POV-Ray : Newsgroups : povray.off-topic : Microsoft support : Re: Microsoft support Server Time
28 Jul 2024 20:32:58 EDT (-0400)
  Re: Microsoft support  
From: Le Forgeron
Date: 15 Dec 2013 13:32:10
Message: <52adf5aa$1@news.povray.org>
Le 15/12/2013 17:13, Jim Henderson nous fit lire :
>> Jim Henderson <nos### [at] nospamcom> wrote:
>>> >> One thing I've observed over the years of Microsoft products is that
>>> >> they tend to aim for "good enough" rather than "perfect".  Sadly,
>>> >> that's the way of things in software creation - the companies that make
>>> >> technically excellent software - and groundbreaking software - tend not
>>> >> to do as well because they spend too much on development and not enough
>>> >> on marketing.
>> > 
>> > One of their biggest flaws is that they seemingly have this idea that a
>> > new version of their OS (or other software suit) has to look&feel
>> > different from the previous version, for the sole reason of
>> > looking&feeling different from the previous version, even at the cost of
>> > usability (and often even at the cost of breaking *their own*
>> > GUI design and usability principles.)
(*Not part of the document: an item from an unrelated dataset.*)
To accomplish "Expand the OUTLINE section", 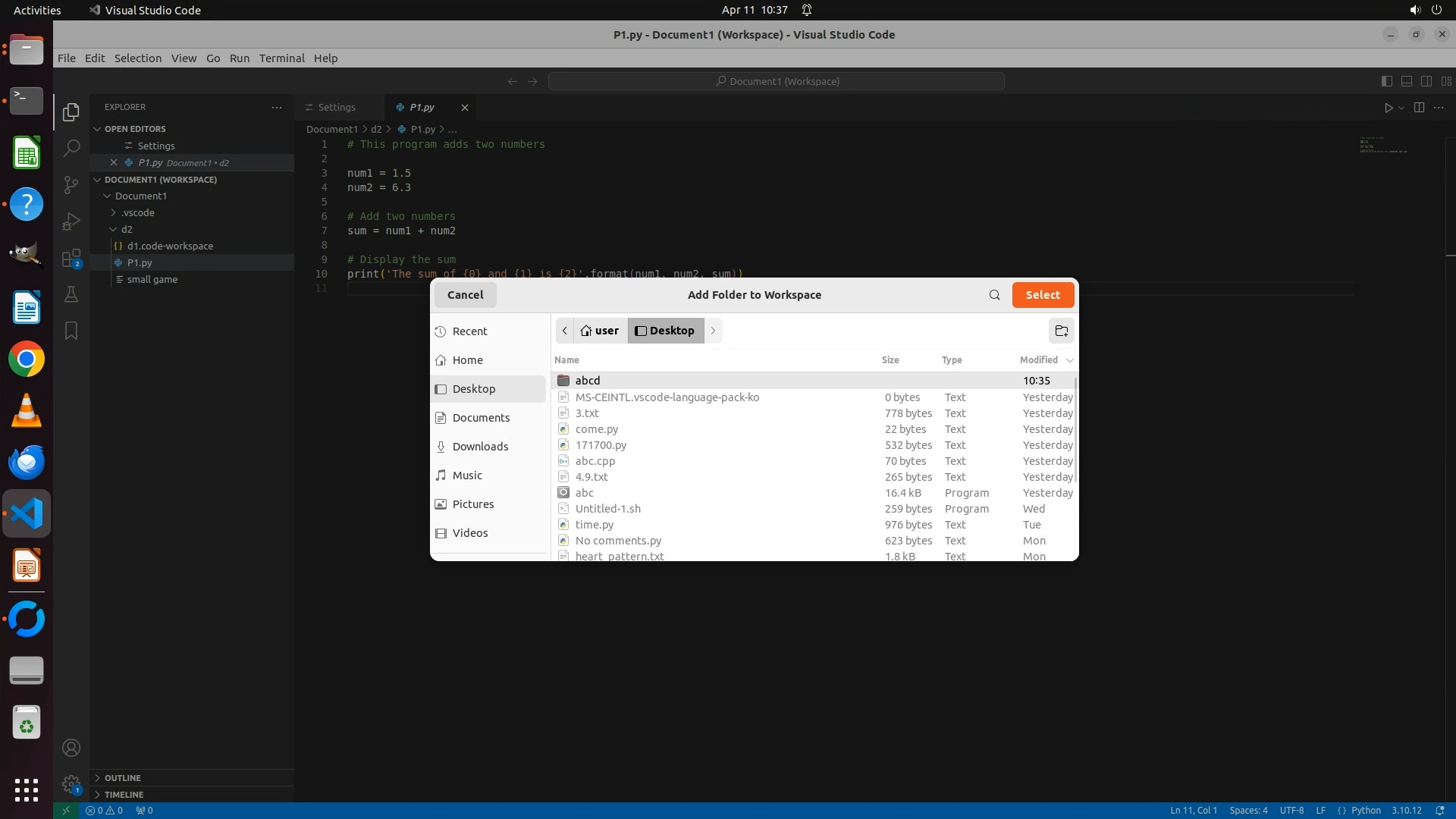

> That's certainly true.  I do wonder how much user acceptance testing they 
> did on their designs.  Most companies cut that corner when designing a 
> new UI.
> 
Back in the old days, Apple, Microsoft and even the Unix consortium
(well CDE) (no linux yet) all had rules books about their GUI
(specifying such thing as: "Quit" menu entry must be in at bottom of
first menu entry which must be named "File", and tiny details like all
the classical-to-be short-cut ). Of course the three did not used the
same rules, and it was rather recommendations than hard-coded rules.
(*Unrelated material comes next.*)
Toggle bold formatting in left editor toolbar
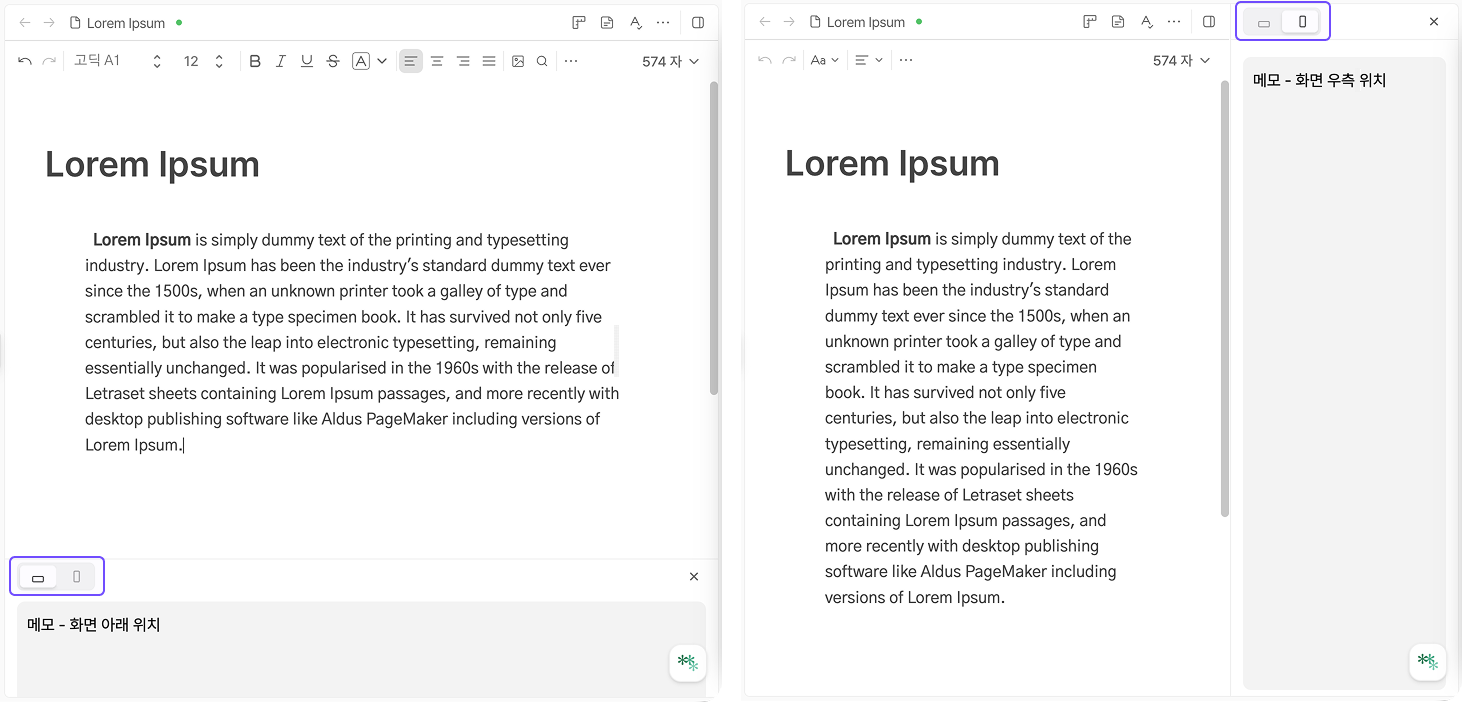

It was a time of desktop and things were simple. Then Microsoft moved to
portable computer, then mobile phone and tablet, and then just forget
about the diversity of input devices (desktop have a mouse, portable
have a track-sensitive-device that is used to emulate a mouse, tablet
and phone have no mouse, but a full sensitive screen...), and the latest
bad move from Microsoft was: same GUI wherever you are (marketing ok:
user thinks it already know one when on the other; technically
brain-dead: I have not a 26 inches touch screen for my desktop, and
still no mouse on the mobile phone!)

For an historical evolution, look at the border of the windows: from
dead simple in 3 (at best one or two pixels), it went 3D-like/bevel in
95, and goes even further till XP. Then Vista/7 went with transparency
and other 3D round effect... to drop them dead, back to not even
decorated window in latest version (which is ok on mobile phone, as
every pixel is a rare resources, but not on desktop).

Same with the logo of the OS: b&w in 3, floating curve in 95...more 3D
in later and just ugly 4 rectangles showing a cross in latest.